Merrill Goozner laments the end of the British Medical Journal's open access policy.

"Among the four major medical journals, the British Medical Journal is my favorite. It has the most extensive news coverage of the fight against the infectious diseases that are ravaging the developing world, a subject in which I take a keen interest. And it consistently prints iconoclastic studies that take on the medical establishment.

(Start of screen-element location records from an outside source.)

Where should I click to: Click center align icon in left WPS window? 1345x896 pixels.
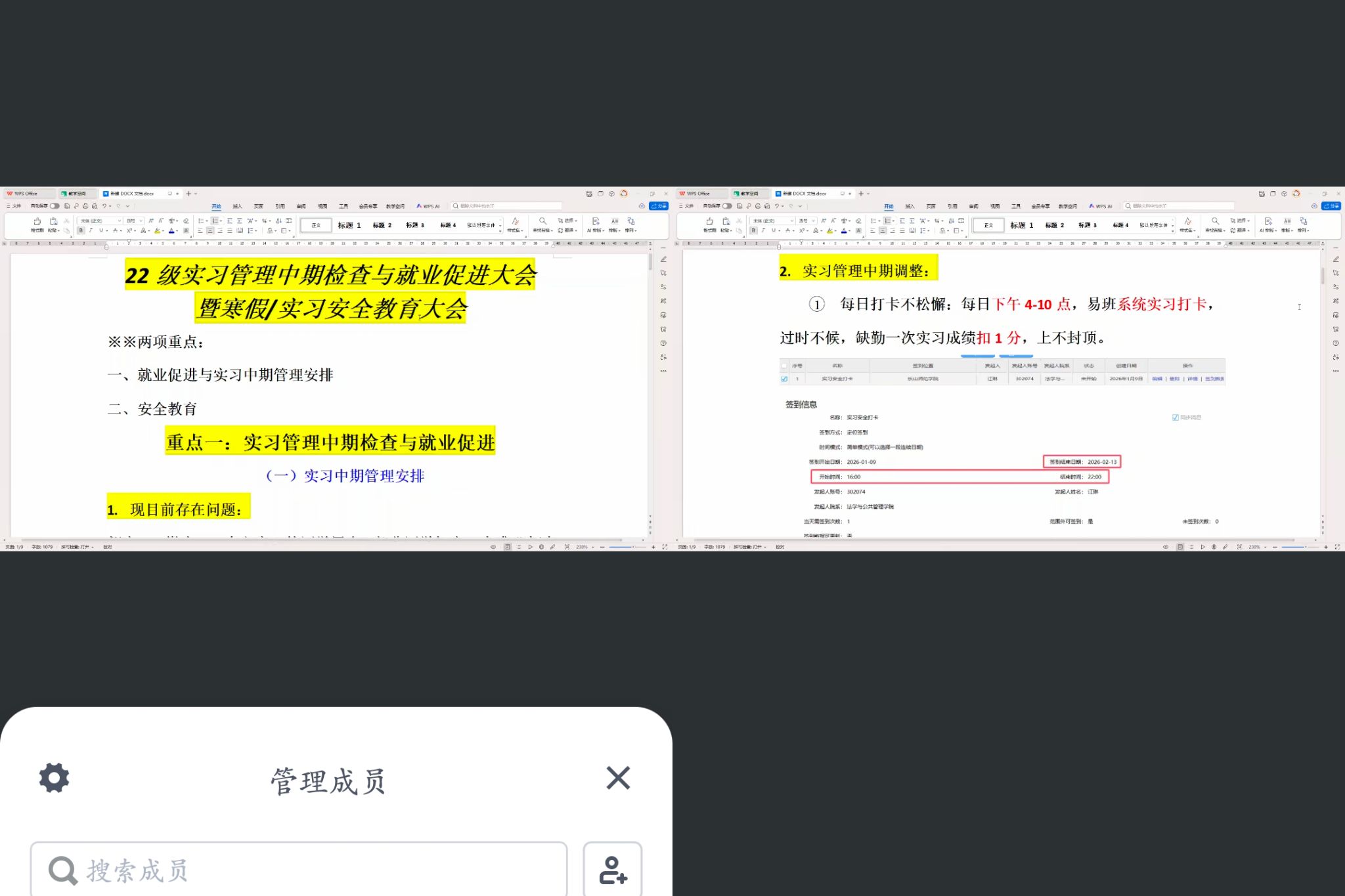coord(210,231)
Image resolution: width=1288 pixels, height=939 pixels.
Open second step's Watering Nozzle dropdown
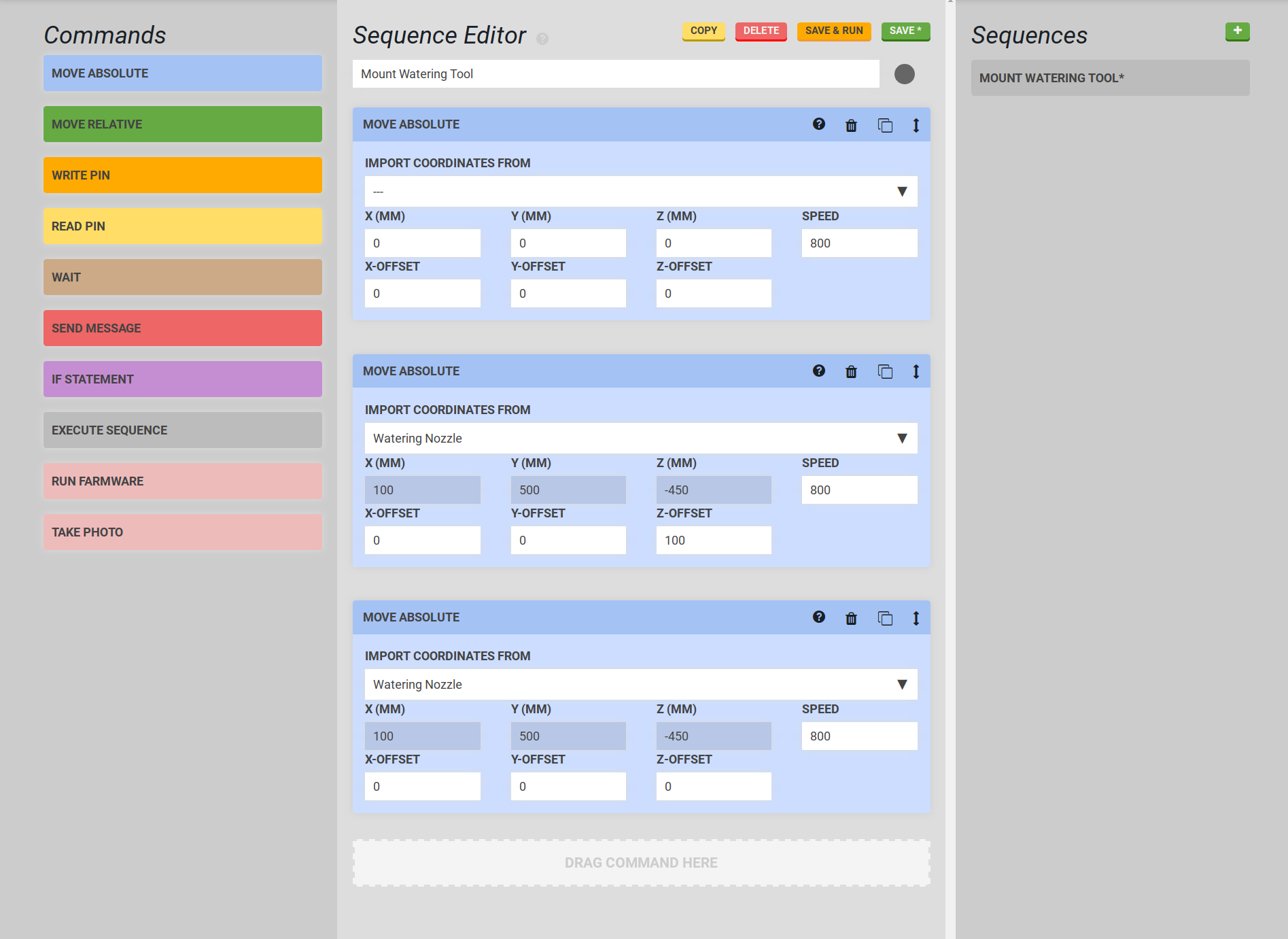[640, 439]
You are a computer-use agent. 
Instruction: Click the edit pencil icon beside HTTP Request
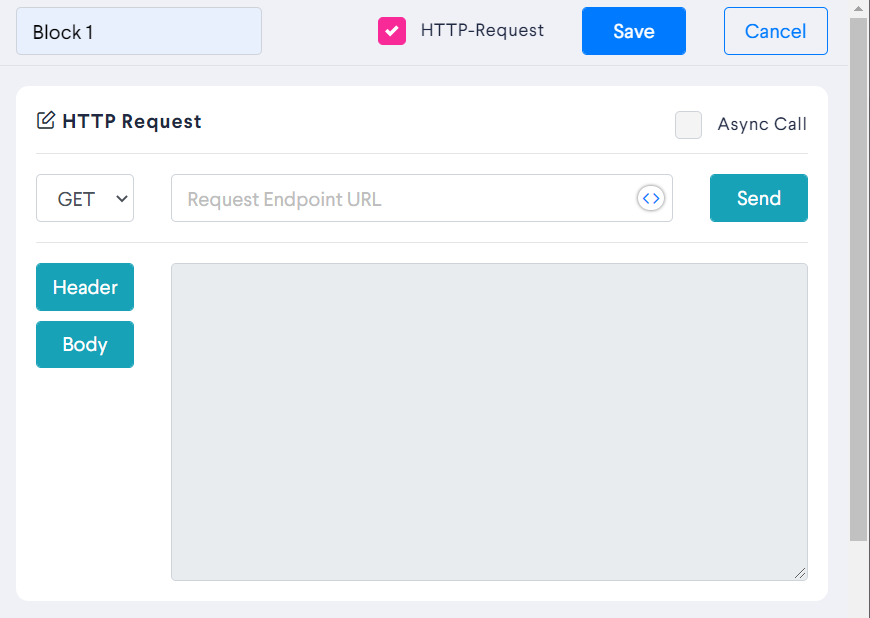coord(46,120)
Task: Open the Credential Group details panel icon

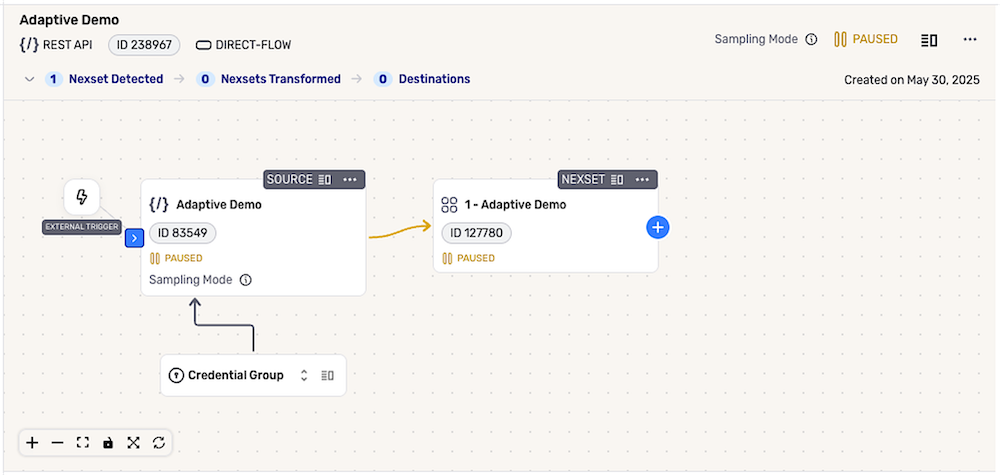Action: point(327,376)
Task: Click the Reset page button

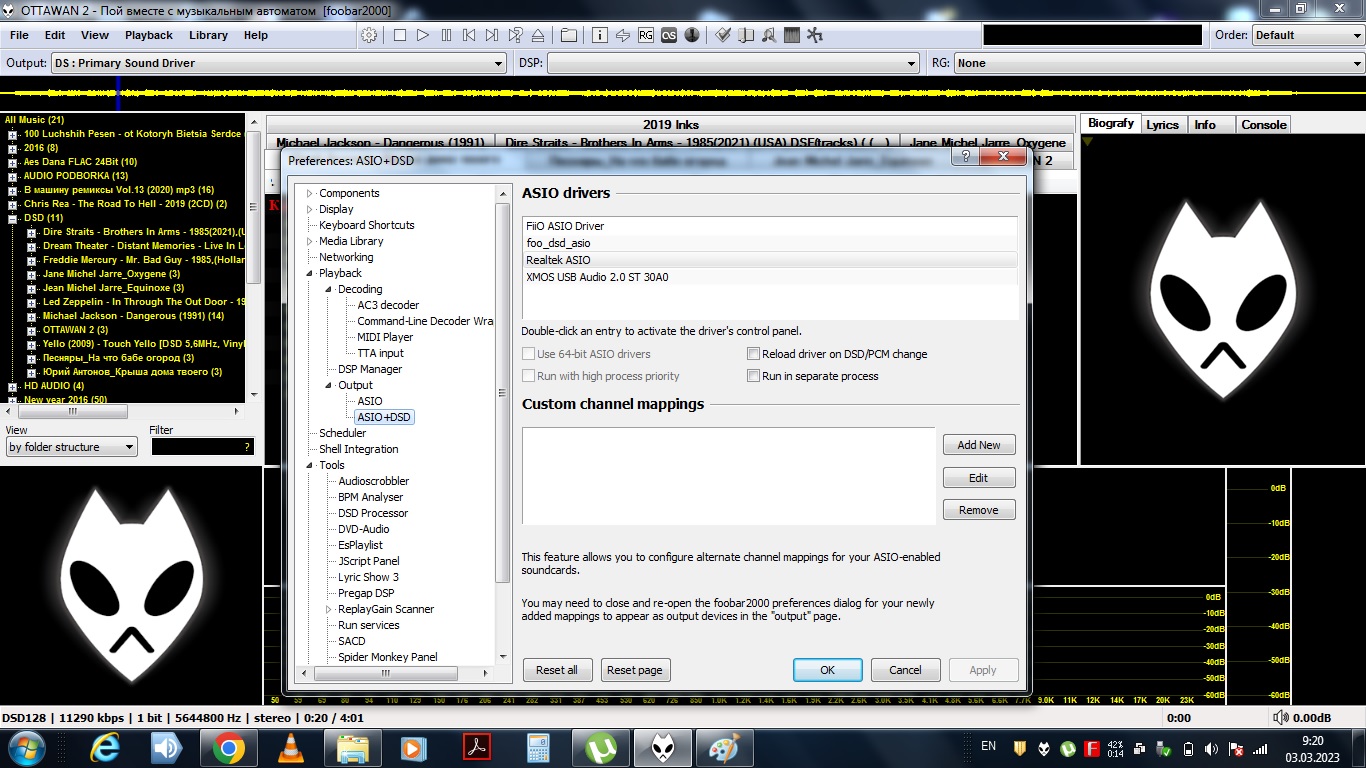Action: tap(635, 670)
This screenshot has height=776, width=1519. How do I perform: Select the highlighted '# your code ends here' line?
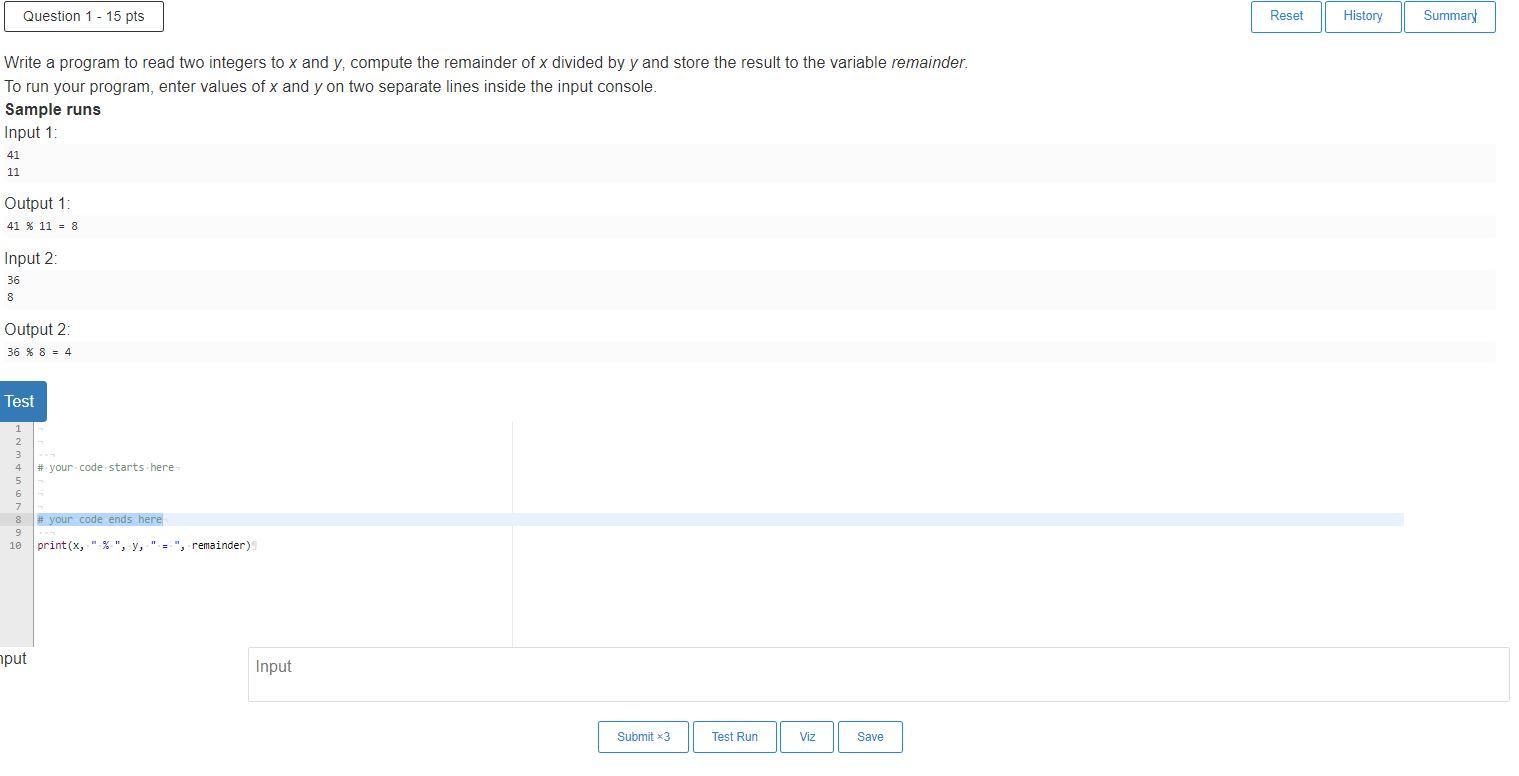point(99,519)
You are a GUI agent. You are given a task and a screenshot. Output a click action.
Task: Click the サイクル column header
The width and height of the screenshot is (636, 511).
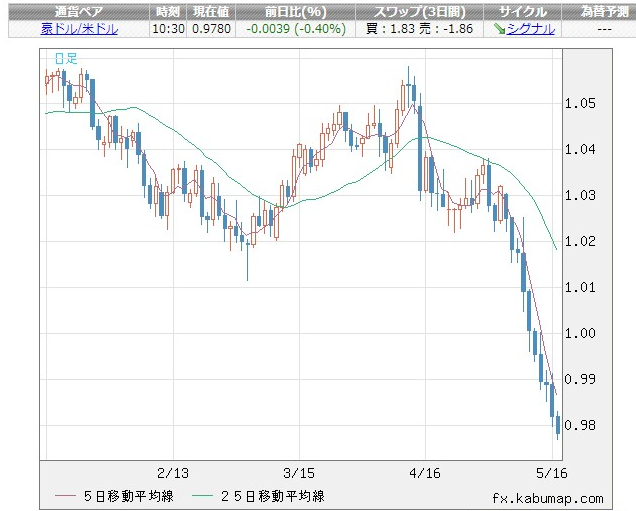tap(524, 11)
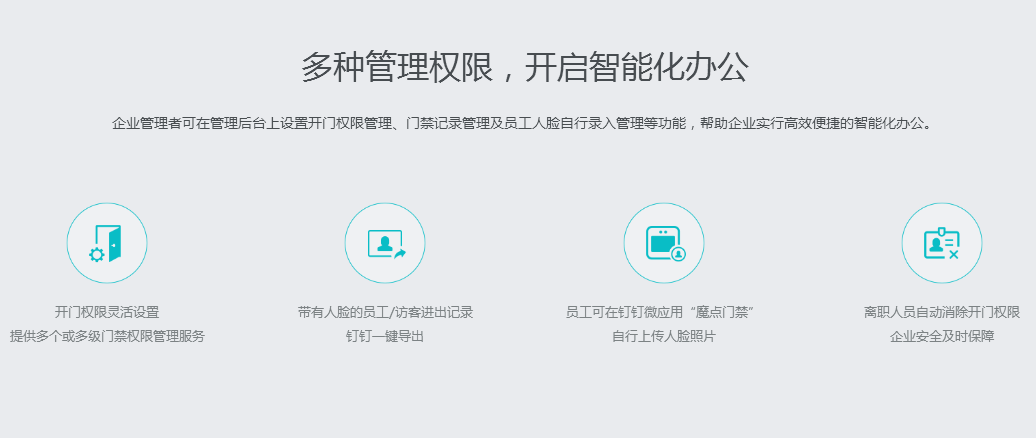The height and width of the screenshot is (438, 1036).
Task: Click the face photo upload icon
Action: [663, 243]
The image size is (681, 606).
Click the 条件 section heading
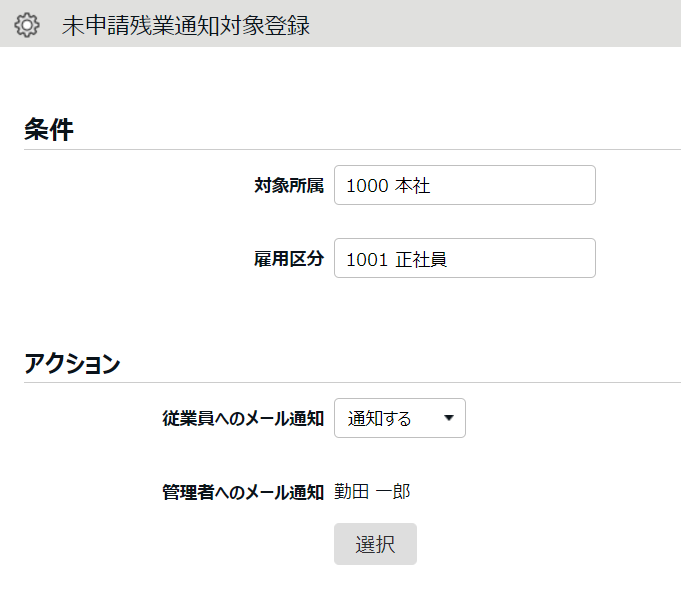49,129
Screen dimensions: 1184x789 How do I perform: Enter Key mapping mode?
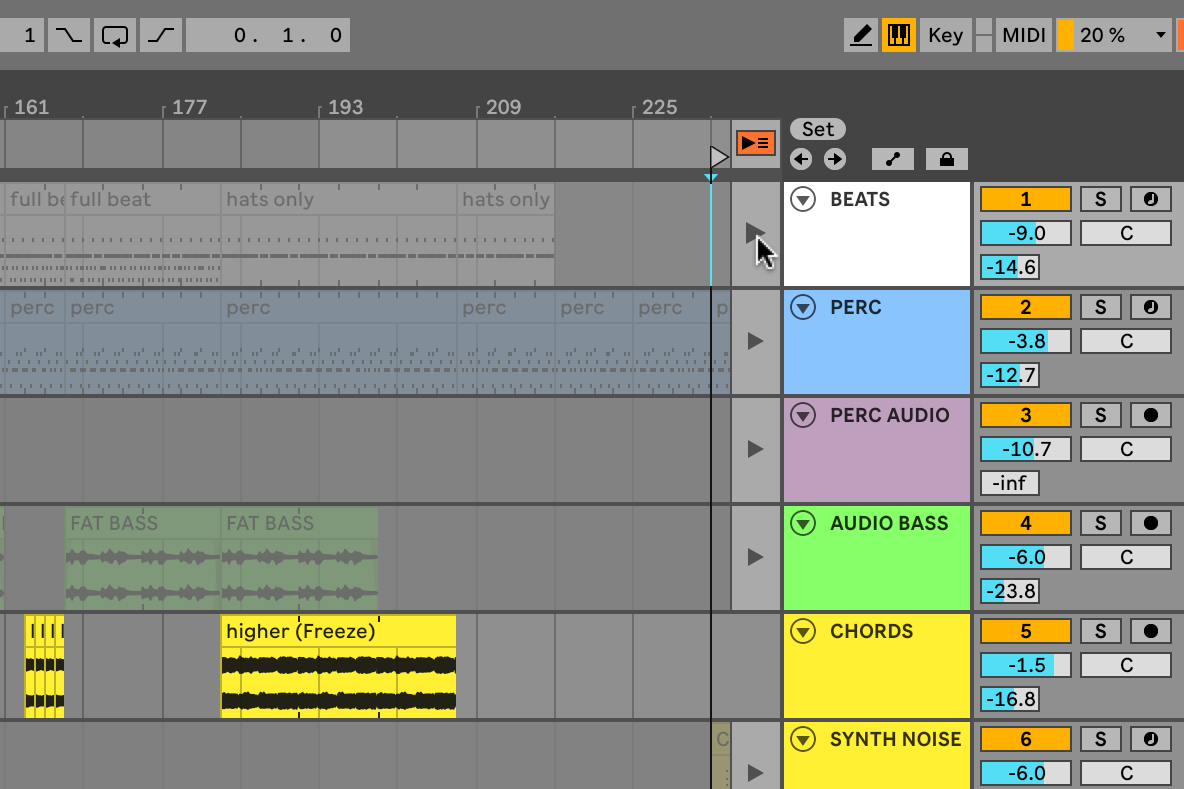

And, until this year, it was entirely free on the web. That made it distinct from the other big-time journals (the New England Journal of Medicine, The Lancet, and the Journal of the American Medical Association), which charged hefty fees to view individual articles of interest if you weren’t a subscriber. But, alas, BMJ’s open access policy went the way of the dodo bird this January, leaving medical consumers locked out of all the major journals. Accessing some of BMJ’s original research articles and all of its news section now require a subscription to the journal.

It’s testimony to the poverty of the public policy debate in this country that no one in the mainstream media has yet raised this issue – access to cutting edge medical information – in response to the Bush administration’s push for “consumer-driven health care” through individual health savings accounts. How are consumers to choose wisely when and where to get health care if they are cut off from key sources of information? It’s like sending car buyers to the used-car lot while denying them access to the Kelley Blue Book.

I’m a skeptic when it comes to consumer-driven medicine anyway. Buying health care isn’t like buying a house or car or even legal services. The vast majority of expenditures occur in either emergencies or when the patient, i.e., the consumer, is under the duress of ill-health. If I find myself in that situation, I want a doctor who can quickly guide me to the most effective care and give me carefully thought-out options that hopefully are not based on some drug industry-funded study published in a second-tier medical journal and dropped off in his or her office the day before yesterday by a drug industry salesman (these reprints are a major source of medical journal publishing revenue, by the way)."